§ **Exercícios**
1/ Segundo o texto sobre políticas públicas para os mais pobres, em que ano foi criado o SUS?
2/ Prossiga a redação do texto sobre políticas públicas para os mais pobres a partir da última frase apresentada.

Criação do SUS, Plano Real e Bolsa Família foram fundamentais, mas falta uma ação para os jovens mais pobres
Folha
Para que o Brasil possa crescer de forma sustentada, será necessário aumentar a produtividade dos jovens pobres. O Brasil teve três políticas públicas cruciais nesta direção nas últimas décadas. A primeira delas foi a criação do Sistema Único de Saúde, a segunda foi o Plano Real e a terceira foi o programa Bolsa Família. Ainda falta uma política para que os jovens mais pobres possam ter condições de lutar por uma trajetória profissional de sucesso.
A constituição de 1988 estabeleceu que a saúde pública deveria ser universal e gratuita. Com base neste princípio, um grupo de sanitaristas desenhou o Sistema Universal de Saúde (SUS), criado em 1990. Antes do SUS, os mais pobres não tinham acesso aos serviços de saúde, que só eram fornecidos gratuitamente por poucos hospitais beneficentes. As agentes da Estratégia Saúde da Família, parte integrante do SUS, passaram a visitar as famílias mais pobres para examinar suas condições de saúde, permitindo que os mais pobres entrassem em contato com o Estado pela primeira vez em suas vidas. Esta foi a primeira política pública primordial para os mais pobres.

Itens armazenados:
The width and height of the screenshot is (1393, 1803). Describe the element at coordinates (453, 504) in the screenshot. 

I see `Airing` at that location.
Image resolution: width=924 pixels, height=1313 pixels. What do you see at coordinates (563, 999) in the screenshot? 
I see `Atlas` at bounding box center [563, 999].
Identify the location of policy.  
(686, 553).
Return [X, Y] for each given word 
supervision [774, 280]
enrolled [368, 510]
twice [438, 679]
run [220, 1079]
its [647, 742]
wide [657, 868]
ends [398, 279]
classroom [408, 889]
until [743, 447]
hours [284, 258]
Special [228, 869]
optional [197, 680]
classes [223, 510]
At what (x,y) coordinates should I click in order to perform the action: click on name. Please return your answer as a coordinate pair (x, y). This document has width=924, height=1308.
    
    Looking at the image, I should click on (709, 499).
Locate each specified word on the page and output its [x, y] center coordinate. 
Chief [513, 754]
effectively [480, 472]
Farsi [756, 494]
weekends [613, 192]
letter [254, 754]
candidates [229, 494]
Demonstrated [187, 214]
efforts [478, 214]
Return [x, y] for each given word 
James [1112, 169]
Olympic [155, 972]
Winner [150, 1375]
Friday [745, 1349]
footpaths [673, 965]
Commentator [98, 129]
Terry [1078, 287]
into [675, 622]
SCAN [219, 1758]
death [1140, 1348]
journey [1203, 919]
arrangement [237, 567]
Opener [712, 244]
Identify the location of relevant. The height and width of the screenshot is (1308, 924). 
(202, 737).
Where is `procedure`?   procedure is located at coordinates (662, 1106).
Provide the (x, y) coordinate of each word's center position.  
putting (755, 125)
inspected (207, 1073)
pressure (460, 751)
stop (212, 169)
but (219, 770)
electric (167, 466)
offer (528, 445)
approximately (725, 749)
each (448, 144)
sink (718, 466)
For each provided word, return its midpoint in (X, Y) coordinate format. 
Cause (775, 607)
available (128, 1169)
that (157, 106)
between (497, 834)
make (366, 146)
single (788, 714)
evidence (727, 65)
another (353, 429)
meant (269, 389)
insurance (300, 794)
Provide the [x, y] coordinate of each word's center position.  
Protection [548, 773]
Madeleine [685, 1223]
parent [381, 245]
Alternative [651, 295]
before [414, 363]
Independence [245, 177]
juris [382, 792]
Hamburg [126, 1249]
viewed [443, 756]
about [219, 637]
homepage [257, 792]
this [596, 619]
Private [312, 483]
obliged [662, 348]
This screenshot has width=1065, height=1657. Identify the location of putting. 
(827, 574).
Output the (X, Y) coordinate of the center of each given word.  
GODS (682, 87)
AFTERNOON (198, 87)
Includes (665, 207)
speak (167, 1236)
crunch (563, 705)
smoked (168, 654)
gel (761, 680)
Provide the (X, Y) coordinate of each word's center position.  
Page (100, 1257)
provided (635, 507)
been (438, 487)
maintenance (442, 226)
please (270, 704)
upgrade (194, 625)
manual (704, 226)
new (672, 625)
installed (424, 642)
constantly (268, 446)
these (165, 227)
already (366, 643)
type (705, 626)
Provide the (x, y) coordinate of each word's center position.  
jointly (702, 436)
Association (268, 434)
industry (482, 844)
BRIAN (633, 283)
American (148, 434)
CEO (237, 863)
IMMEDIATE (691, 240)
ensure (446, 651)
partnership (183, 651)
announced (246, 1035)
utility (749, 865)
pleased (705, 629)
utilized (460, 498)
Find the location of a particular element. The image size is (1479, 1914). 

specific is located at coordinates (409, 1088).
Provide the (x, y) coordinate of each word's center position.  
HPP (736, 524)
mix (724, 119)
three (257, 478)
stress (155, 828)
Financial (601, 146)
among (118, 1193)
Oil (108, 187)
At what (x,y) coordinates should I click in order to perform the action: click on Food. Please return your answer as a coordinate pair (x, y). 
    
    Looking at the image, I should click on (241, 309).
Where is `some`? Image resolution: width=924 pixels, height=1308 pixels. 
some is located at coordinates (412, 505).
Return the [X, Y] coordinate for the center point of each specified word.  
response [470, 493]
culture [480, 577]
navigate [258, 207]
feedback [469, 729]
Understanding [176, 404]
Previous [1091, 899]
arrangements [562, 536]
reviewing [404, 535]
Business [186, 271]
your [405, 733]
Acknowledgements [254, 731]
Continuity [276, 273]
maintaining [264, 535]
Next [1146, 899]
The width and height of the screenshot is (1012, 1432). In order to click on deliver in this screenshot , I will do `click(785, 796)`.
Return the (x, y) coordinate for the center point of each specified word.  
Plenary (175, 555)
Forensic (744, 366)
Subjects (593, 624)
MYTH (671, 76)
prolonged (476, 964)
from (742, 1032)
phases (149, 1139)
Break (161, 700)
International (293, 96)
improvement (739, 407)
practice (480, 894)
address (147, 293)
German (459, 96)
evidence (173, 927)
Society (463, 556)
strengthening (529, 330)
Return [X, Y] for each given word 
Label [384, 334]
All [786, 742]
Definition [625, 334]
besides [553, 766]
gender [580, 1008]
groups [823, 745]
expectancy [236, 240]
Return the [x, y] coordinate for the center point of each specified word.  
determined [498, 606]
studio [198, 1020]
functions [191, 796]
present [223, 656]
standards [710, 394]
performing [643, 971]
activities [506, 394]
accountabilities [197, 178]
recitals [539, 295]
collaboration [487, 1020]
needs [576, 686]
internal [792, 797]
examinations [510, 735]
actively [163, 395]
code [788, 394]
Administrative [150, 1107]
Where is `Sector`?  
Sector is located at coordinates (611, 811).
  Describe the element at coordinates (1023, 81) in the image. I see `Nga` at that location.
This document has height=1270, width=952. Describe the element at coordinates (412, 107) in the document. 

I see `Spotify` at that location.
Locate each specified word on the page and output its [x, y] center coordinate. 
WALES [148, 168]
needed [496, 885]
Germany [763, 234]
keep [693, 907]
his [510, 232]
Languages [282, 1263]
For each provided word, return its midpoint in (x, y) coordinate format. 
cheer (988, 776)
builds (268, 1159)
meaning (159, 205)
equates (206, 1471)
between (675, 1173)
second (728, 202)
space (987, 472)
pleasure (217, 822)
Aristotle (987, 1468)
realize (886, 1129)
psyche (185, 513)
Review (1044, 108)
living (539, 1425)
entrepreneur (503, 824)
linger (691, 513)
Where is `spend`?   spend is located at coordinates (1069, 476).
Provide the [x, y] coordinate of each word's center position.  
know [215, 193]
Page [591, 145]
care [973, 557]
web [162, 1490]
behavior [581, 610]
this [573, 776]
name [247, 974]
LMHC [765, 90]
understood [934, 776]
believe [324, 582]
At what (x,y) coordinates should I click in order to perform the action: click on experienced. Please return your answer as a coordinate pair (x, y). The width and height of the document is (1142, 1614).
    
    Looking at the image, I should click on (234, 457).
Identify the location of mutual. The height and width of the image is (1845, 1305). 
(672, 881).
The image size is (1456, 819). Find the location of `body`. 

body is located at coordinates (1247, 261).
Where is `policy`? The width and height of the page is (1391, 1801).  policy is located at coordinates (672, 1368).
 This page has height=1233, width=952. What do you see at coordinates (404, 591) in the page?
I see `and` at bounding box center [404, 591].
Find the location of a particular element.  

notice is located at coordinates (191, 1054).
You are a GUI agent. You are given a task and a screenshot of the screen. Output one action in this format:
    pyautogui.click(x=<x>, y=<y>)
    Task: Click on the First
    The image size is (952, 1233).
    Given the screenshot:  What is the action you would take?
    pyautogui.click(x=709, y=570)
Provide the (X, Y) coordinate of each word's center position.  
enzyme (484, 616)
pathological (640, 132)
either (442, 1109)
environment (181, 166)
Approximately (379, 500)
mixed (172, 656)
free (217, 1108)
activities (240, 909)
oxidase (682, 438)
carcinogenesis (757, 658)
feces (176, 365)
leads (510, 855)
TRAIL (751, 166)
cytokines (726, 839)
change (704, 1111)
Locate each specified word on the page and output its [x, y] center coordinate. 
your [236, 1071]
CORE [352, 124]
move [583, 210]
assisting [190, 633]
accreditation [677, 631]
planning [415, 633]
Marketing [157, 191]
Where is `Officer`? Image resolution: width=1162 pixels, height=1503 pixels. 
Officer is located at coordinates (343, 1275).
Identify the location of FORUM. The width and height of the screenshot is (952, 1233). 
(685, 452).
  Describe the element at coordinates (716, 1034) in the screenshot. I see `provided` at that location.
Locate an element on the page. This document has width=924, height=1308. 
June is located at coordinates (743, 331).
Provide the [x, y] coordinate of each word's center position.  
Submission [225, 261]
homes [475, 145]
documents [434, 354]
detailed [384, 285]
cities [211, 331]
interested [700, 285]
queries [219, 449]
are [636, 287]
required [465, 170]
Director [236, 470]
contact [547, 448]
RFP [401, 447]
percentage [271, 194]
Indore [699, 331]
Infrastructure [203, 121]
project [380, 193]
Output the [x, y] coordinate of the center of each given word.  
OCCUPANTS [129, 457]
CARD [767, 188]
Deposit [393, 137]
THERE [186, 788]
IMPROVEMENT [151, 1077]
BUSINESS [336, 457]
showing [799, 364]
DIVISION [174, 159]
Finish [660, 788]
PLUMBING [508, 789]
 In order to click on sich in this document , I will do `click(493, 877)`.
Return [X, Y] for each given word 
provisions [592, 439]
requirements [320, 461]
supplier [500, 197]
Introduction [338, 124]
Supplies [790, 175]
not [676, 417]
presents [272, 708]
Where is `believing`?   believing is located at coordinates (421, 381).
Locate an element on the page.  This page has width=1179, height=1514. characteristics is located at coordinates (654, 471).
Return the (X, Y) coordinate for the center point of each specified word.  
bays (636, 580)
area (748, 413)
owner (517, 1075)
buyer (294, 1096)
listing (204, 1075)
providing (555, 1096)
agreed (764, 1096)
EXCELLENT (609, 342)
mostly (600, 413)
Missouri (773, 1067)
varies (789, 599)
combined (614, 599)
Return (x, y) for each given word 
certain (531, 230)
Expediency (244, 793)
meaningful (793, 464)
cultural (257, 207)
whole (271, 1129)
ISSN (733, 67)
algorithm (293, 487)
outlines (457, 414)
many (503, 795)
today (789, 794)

§ **Gabarito**
1/ Em 1990.

2/
Em junho de 1994, a inflação no Brasil atingiu 47%. Nesta época, as pessoas corriam para o supermercado quando recebiam seus salários, pois o imposto inflacionário corroía o poder de compra diariamente. Os mais ricos tinham acesso a cartões de crédito e aplicações financeiras que os protegiam da inflação (“overnight”). Mas, os pobres não tinham dinheiro no banco e, portanto, tinham que conviver com perdas cada vez maiores no valor do dinheiro, que guardavam embaixo do colchão, à medida que a inflação acelerava. A segunda política pública crucial para os mais pobres foi o Plano Real que, com um desenho econômico brilhante, acabou com a hiperinflação.
Em 2002, havia vários programas sociais destinados a melhorar a vida dos mais pobres, como o bolsa escola, o cartão alimentação, e o auxílio gás. Além disto, um cadastro único das pessoas mais pobres do país tinha sido construído. Isto permitiu que fosse implementada a terceira política pública crucial, o programa Bolsa Família, que unificou todos estes programas, que antes eram geridos por ministérios diferentes e tinham muitas sobreposições.
O Bolsa Família transferia apenas R$ 200 em média para cada família, o que foi suficiente na época para tirá-las da extrema pobreza. E passou a exigir que os beneficiários mantivessem seus filhos vacinados e frequentando a escola. Assim, em tese, o programa criaria as condições para que a geração seguinte tivesse mais escolaridade e conseguisse entrar no mercado de trabalho formal, aumentando sua produtividade.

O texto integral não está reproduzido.